- _Activity_
Pictures aside, repeat every record below exactly.

[Stored records]

********************

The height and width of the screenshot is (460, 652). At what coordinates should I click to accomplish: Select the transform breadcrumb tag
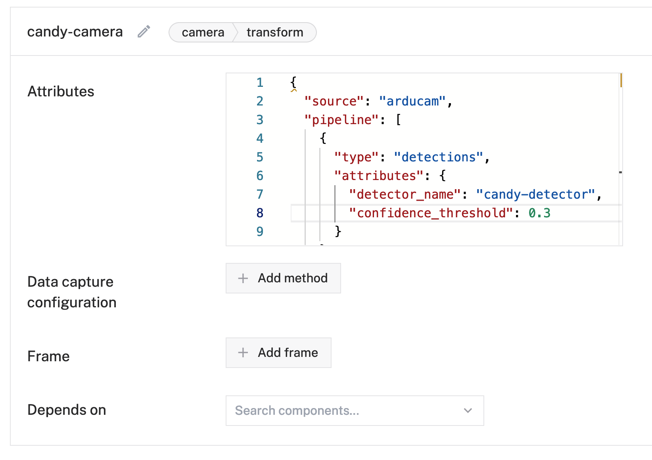click(275, 32)
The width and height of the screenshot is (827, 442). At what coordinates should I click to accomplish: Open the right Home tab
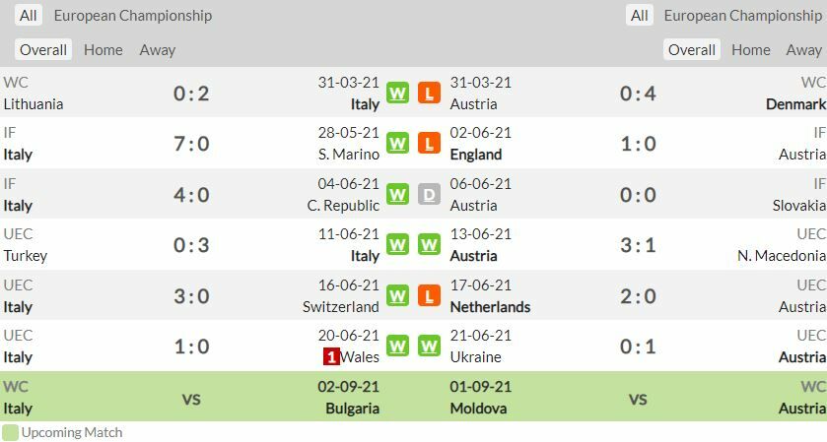(751, 50)
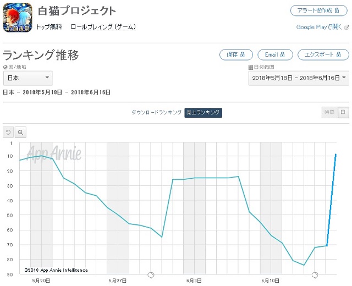Click the エクスポート export button

click(x=323, y=54)
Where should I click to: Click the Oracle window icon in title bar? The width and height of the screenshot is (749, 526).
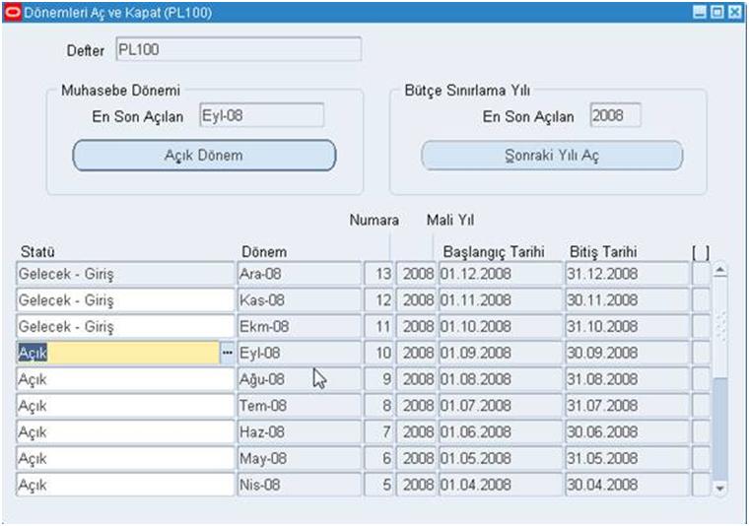[x=12, y=13]
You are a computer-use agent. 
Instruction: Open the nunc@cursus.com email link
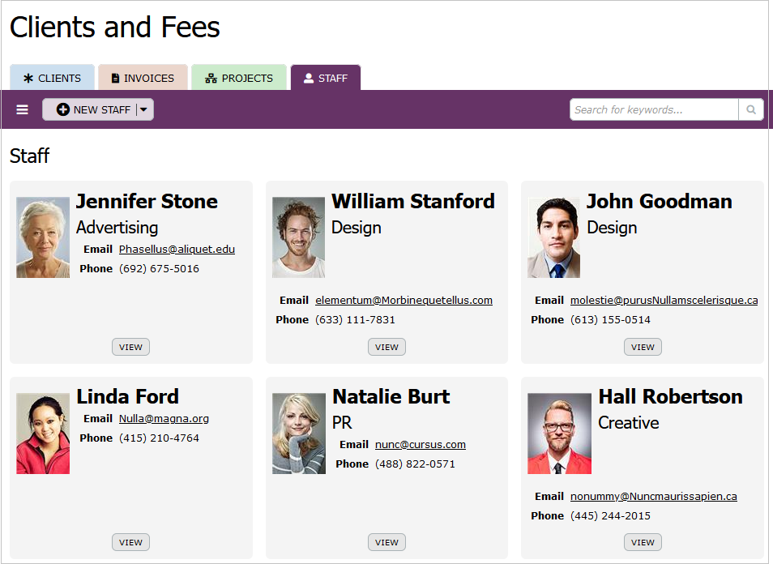coord(420,445)
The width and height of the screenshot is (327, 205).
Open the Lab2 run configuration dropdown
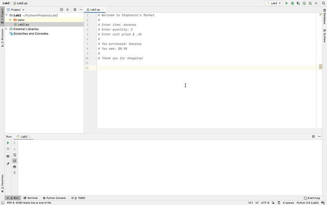pos(274,3)
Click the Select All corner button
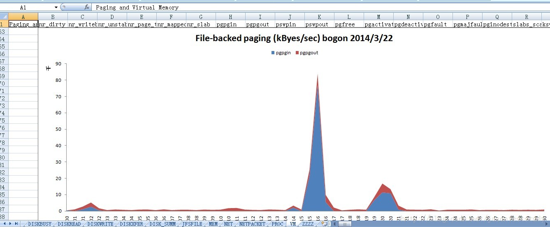Image resolution: width=550 pixels, height=227 pixels. pos(4,17)
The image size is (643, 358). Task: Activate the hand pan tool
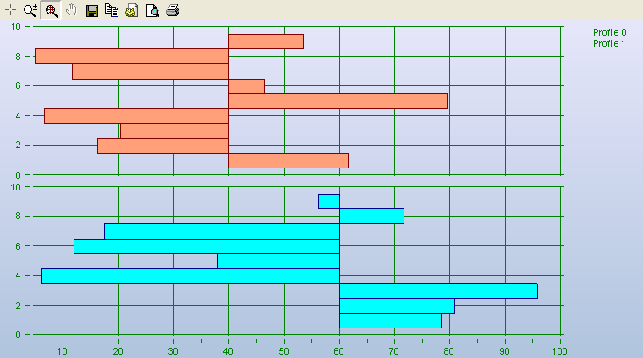tap(72, 10)
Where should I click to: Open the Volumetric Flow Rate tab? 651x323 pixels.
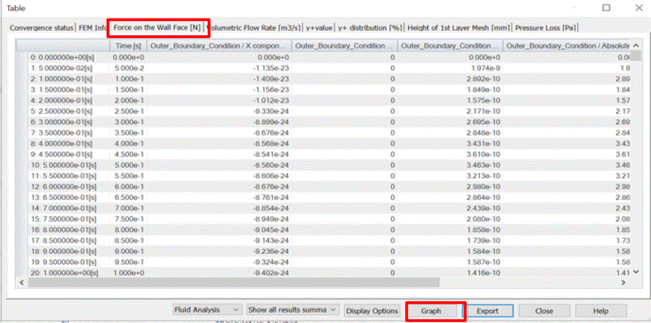tap(256, 28)
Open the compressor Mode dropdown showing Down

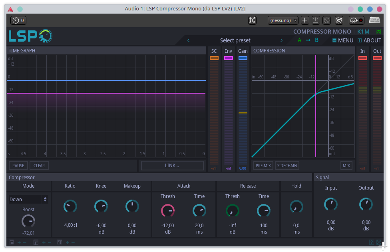click(x=28, y=199)
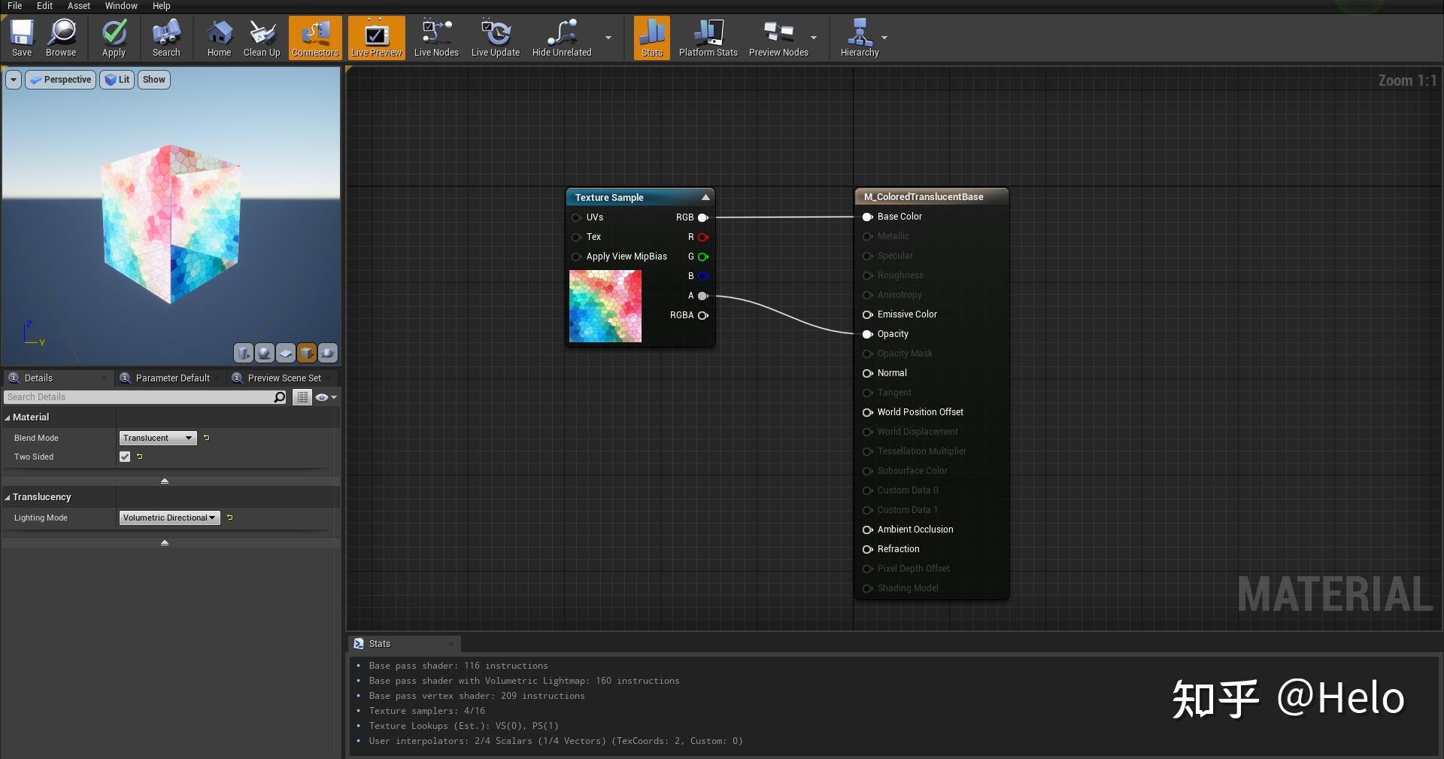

********************

- _Task solution_
The height and width of the screenshot is (460, 652). At what coordinates should I click to accomplish: Select the transform breadcrumb tag
click(275, 32)
The width and height of the screenshot is (827, 442). At what coordinates should I click to accomplish: Open the right Home tab
(751, 50)
Click the エクスポート export button

click(x=323, y=54)
Where should I click to: Click the Oracle window icon in title bar? The width and height of the screenshot is (749, 526).
[x=12, y=13]
You are a computer-use agent. 
Instruction: Open the nunc@cursus.com email link
coord(420,445)
The width and height of the screenshot is (327, 205).
Open the Lab2 run configuration dropdown
pos(274,3)
Click the Select All corner button
Image resolution: width=550 pixels, height=227 pixels. pos(4,17)
The image size is (643, 358). Task: Activate the hand pan tool
tap(72, 10)
Where should I click to: Open the Volumetric Flow Rate tab? 651x323 pixels.
tap(256, 28)
Open the compressor Mode dropdown showing Down

click(x=28, y=199)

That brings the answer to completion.